» **Required action**
Please turn all the records below into a numbered list, one line per item, with blank lines and pictures left out.

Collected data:
====================

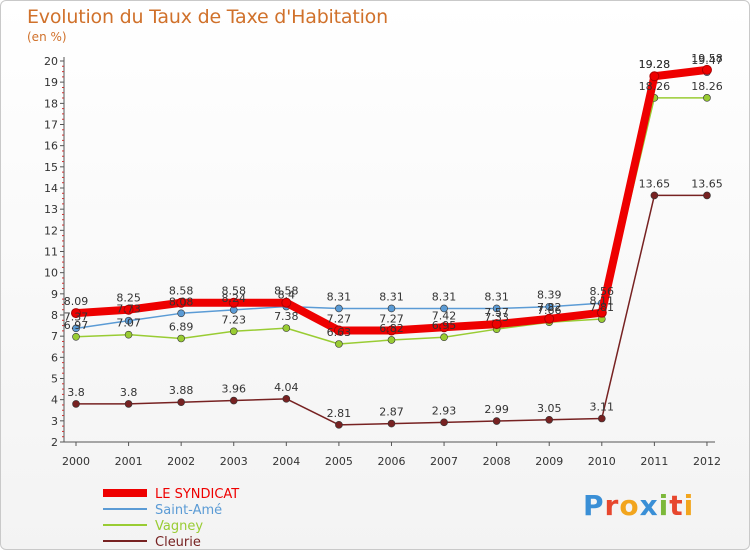 Image resolution: width=750 pixels, height=550 pixels. Describe the element at coordinates (51, 104) in the screenshot. I see `y-tick-label: 18` at that location.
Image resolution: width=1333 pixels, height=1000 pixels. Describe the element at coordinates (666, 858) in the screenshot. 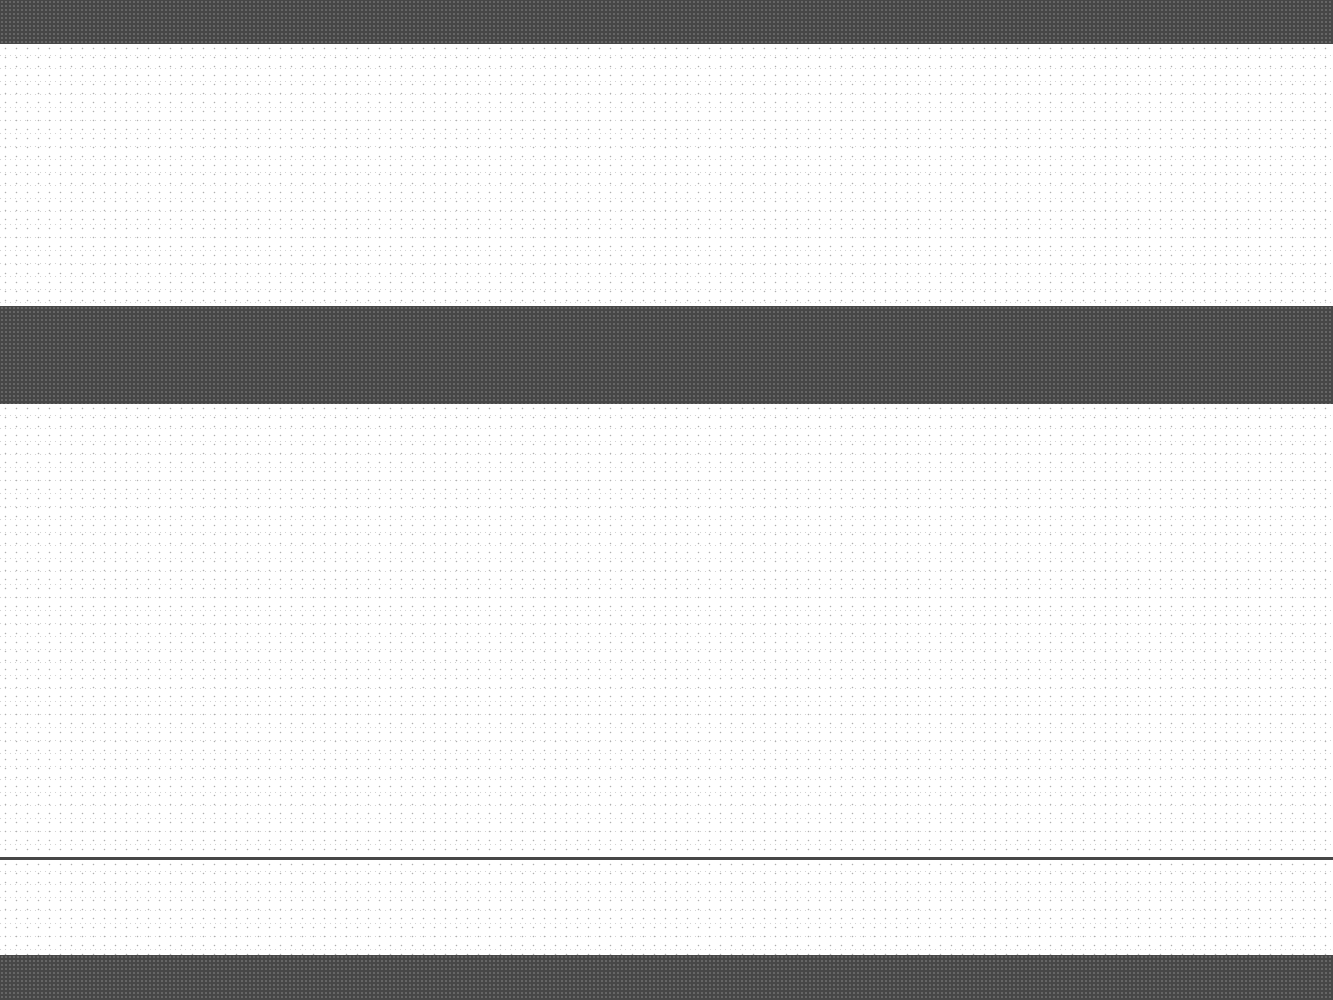

I see `horizontal-divider` at that location.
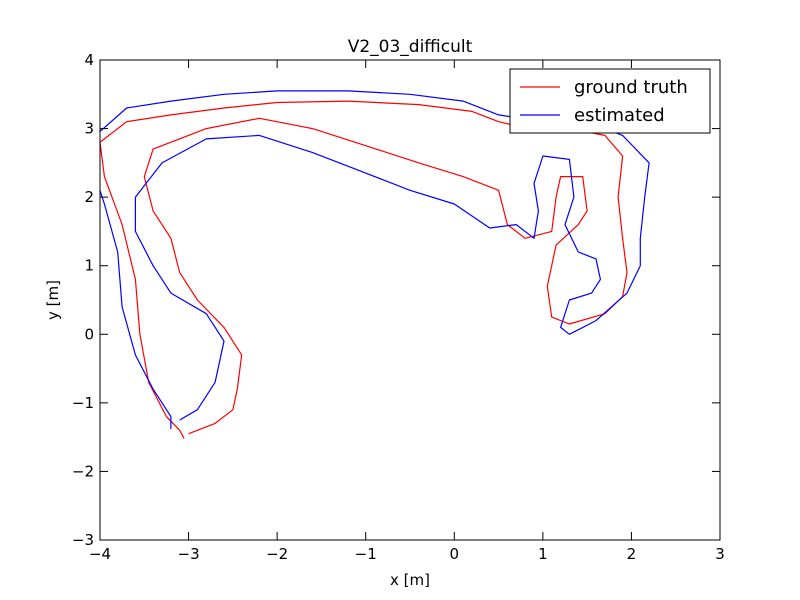 This screenshot has width=800, height=600. Describe the element at coordinates (632, 554) in the screenshot. I see `x-tick-label: 2` at that location.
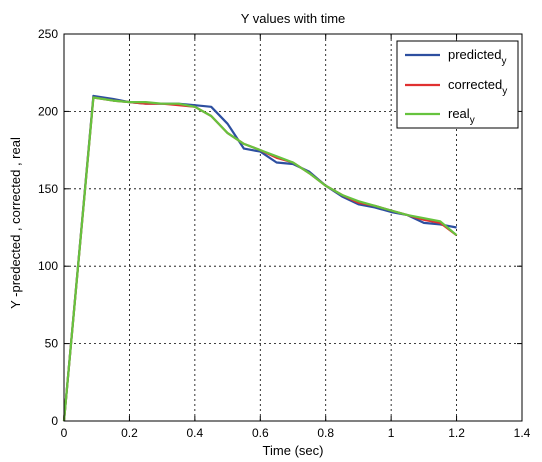 The height and width of the screenshot is (462, 542). I want to click on y-tick-label: 200, so click(48, 111).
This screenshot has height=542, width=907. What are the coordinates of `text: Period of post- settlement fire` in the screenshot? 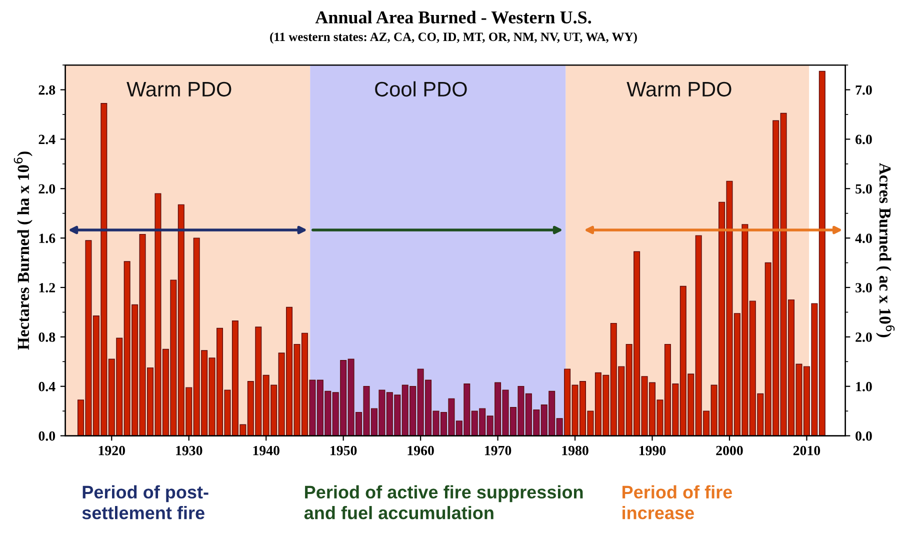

====================

» **Response**
1.  Image resolution: width=750 pixels, height=550 pixels. Describe the element at coordinates (51, 104) in the screenshot. I see `y-tick-label: 18` at that location.
2. Image resolution: width=1333 pixels, height=1000 pixels. Describe the element at coordinates (666, 858) in the screenshot. 
3. I see `horizontal-divider` at that location.
4.  This screenshot has width=800, height=600. Describe the element at coordinates (632, 554) in the screenshot. I see `x-tick-label: 2` at that location.
5.  The height and width of the screenshot is (462, 542). I want to click on y-tick-label: 200, so click(48, 111).
6. This screenshot has height=542, width=907. What are the coordinates of `text: Period of post- settlement fire` in the screenshot? 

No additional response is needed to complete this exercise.